Gather the lines below that include the string "next", copying each in full.

___ DATA LISTING ___

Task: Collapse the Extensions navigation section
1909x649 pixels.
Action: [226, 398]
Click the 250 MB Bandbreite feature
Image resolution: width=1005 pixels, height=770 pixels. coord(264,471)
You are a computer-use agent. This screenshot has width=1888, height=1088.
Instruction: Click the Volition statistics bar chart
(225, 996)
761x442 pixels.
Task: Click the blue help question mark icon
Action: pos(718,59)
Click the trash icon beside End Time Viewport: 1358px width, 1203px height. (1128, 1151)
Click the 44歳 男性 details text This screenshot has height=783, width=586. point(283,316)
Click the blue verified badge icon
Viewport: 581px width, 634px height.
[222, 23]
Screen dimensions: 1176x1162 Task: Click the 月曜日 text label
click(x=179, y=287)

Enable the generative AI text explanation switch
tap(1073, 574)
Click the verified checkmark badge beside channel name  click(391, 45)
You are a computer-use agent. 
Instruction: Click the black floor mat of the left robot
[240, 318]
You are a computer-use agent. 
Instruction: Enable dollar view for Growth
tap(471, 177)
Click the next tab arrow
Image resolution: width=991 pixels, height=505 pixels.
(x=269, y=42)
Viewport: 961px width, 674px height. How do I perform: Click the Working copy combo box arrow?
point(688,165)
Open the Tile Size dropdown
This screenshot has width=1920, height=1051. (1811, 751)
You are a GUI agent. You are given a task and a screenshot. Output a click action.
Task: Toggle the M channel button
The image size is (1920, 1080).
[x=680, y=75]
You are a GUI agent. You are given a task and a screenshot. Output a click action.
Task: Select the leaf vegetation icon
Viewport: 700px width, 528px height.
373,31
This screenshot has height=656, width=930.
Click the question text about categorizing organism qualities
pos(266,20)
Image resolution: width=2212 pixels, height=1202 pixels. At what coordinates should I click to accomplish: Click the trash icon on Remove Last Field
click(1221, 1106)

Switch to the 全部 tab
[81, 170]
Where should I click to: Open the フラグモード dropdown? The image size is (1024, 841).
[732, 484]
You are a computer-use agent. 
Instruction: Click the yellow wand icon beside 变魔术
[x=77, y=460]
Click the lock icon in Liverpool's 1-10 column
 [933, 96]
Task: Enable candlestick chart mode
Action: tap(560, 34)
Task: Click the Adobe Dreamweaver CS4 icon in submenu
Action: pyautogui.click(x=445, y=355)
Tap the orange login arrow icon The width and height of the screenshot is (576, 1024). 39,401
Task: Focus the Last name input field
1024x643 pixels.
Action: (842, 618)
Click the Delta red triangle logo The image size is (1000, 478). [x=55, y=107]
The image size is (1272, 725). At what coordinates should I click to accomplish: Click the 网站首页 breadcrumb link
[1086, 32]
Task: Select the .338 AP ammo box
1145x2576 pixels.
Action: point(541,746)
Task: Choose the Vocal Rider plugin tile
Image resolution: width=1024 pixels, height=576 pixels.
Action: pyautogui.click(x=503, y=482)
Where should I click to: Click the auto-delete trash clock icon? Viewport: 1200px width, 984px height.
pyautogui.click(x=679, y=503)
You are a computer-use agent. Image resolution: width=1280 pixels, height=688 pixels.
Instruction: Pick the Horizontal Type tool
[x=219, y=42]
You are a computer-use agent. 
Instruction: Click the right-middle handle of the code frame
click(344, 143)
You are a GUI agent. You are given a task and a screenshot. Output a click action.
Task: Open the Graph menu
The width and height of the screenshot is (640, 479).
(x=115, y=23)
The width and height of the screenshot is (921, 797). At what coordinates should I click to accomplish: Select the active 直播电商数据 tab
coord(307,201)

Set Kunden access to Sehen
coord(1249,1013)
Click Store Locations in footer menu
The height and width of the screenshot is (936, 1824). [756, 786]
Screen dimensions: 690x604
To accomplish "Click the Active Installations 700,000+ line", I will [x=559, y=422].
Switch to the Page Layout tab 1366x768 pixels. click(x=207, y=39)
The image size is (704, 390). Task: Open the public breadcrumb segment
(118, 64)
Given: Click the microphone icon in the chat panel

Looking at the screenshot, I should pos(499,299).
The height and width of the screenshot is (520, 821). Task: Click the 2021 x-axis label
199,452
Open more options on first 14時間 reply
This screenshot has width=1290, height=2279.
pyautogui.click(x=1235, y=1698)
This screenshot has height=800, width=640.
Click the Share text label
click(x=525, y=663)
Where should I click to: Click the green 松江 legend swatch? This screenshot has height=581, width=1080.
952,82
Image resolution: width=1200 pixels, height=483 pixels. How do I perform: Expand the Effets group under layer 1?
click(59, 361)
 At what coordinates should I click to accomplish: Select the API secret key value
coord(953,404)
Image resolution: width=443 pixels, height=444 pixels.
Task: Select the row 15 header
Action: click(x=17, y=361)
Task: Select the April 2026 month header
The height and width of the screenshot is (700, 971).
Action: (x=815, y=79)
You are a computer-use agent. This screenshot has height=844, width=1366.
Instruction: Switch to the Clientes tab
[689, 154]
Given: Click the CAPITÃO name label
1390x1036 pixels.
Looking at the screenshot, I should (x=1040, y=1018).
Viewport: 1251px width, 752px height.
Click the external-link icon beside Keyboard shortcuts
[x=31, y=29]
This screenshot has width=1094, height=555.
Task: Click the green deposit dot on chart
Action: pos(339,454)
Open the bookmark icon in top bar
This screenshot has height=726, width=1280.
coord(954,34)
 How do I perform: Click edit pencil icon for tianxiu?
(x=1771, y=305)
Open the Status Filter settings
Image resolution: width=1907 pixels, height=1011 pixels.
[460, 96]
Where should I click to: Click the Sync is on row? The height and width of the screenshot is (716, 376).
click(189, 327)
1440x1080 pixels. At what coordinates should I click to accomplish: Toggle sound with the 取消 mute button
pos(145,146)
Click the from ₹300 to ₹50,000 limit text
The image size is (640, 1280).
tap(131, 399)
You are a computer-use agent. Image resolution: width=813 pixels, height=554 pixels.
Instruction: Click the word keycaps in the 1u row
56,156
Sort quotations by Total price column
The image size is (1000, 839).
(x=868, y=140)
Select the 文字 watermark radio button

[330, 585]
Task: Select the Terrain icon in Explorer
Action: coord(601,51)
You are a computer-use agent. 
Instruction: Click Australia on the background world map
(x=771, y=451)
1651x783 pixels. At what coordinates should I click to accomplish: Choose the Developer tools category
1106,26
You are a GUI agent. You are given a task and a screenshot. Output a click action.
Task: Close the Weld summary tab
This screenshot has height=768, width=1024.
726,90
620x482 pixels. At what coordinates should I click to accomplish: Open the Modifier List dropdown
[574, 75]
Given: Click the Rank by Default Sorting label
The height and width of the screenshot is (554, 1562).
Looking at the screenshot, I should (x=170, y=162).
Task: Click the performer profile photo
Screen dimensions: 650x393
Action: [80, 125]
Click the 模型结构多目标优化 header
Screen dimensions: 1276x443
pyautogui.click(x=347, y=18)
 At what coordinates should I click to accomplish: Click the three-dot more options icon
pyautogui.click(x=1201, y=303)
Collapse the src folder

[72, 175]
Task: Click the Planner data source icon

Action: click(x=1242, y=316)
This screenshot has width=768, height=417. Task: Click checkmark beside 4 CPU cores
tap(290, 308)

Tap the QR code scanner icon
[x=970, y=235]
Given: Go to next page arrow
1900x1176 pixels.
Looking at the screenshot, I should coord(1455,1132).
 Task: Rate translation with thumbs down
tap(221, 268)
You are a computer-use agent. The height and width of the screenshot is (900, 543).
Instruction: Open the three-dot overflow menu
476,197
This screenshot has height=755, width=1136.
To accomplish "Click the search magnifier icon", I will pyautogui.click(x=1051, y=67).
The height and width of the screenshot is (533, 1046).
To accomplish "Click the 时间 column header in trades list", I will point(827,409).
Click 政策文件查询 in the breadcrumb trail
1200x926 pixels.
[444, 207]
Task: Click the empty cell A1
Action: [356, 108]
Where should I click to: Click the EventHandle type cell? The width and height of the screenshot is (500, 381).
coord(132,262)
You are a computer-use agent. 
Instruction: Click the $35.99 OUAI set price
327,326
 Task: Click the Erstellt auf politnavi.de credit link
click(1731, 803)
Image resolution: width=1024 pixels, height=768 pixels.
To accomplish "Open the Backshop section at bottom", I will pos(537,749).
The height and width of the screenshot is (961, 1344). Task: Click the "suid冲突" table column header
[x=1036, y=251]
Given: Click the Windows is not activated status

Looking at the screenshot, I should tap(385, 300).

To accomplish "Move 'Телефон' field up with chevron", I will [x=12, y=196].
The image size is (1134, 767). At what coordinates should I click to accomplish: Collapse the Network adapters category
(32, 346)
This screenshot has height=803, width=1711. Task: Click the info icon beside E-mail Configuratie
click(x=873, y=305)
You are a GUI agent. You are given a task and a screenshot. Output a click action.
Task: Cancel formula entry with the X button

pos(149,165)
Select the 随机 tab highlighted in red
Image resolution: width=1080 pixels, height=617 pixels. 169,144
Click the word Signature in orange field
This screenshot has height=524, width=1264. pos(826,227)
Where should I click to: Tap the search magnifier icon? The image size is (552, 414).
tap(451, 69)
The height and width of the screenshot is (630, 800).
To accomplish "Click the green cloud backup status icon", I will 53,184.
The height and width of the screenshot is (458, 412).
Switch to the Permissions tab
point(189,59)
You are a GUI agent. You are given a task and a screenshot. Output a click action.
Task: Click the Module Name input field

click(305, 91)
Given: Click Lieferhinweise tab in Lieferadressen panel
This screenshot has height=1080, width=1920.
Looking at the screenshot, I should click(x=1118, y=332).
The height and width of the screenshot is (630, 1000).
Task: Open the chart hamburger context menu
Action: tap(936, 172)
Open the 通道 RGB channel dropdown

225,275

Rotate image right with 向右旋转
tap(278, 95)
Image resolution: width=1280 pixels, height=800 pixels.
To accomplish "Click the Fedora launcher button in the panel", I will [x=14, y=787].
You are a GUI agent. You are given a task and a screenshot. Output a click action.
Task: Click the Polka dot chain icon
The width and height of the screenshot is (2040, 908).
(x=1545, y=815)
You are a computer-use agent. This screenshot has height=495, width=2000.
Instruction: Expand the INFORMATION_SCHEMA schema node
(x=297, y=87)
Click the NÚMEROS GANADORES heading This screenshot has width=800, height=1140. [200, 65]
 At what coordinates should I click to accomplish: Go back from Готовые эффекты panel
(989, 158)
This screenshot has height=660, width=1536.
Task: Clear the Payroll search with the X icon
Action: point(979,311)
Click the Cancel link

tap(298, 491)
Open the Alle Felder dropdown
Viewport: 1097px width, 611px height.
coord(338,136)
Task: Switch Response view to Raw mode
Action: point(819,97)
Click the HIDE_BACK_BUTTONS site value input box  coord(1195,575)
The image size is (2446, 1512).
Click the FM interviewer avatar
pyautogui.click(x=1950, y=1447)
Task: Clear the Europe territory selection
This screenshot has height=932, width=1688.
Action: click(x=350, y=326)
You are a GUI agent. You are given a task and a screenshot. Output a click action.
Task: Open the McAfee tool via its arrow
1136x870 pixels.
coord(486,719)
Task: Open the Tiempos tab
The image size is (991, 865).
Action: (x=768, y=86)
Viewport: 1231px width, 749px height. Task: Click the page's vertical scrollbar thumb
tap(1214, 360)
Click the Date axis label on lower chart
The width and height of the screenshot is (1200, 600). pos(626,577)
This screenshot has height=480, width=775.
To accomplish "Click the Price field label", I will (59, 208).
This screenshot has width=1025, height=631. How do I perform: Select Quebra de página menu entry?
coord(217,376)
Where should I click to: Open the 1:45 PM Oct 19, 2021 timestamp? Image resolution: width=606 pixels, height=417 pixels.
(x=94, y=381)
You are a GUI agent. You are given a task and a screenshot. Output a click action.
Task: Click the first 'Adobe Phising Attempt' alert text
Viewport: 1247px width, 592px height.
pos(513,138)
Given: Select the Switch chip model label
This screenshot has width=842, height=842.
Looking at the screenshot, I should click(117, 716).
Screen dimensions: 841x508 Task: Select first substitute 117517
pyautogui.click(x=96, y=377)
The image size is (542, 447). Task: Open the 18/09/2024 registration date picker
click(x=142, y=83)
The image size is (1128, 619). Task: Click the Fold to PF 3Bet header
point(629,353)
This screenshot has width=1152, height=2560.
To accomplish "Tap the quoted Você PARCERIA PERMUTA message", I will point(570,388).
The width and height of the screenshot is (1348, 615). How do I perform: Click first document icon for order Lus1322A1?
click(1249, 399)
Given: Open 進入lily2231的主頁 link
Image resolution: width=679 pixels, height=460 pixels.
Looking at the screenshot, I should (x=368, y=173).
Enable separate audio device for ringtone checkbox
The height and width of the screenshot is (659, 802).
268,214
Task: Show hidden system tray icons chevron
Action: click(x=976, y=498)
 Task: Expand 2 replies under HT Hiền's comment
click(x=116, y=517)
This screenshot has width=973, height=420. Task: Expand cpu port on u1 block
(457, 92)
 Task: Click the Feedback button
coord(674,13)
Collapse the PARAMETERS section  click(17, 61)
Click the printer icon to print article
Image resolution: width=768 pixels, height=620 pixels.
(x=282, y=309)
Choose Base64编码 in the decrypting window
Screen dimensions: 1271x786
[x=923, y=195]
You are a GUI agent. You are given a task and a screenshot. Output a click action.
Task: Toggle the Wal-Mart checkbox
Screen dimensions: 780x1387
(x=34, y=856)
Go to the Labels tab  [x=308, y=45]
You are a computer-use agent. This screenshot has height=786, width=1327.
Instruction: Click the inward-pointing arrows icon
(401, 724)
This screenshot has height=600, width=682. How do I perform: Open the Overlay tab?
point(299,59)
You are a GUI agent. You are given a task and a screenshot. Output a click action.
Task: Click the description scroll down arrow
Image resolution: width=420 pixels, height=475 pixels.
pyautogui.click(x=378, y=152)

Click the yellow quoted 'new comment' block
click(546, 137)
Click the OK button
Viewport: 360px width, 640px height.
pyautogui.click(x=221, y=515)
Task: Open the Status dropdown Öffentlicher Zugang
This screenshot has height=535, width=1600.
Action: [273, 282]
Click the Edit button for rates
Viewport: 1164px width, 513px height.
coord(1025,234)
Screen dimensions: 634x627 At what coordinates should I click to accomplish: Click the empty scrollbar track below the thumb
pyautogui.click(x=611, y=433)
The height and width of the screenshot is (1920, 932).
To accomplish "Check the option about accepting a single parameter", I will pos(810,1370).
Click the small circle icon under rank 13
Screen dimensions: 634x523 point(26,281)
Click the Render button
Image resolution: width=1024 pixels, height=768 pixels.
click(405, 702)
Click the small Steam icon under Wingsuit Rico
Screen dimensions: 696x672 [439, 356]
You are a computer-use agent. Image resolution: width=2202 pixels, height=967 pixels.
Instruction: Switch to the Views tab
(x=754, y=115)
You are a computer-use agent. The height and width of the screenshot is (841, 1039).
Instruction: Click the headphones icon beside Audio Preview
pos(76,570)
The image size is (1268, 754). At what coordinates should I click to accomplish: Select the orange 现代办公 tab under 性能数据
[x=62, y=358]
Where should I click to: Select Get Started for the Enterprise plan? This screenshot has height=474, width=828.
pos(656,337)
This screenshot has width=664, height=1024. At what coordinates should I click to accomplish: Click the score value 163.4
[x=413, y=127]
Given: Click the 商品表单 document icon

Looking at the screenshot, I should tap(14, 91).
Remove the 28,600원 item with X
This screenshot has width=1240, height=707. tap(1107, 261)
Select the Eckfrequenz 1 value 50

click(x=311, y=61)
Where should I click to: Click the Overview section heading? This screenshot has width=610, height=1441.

___

§ **TASK ANSWER**
Click the next tab arrow
Given: Go to next page arrow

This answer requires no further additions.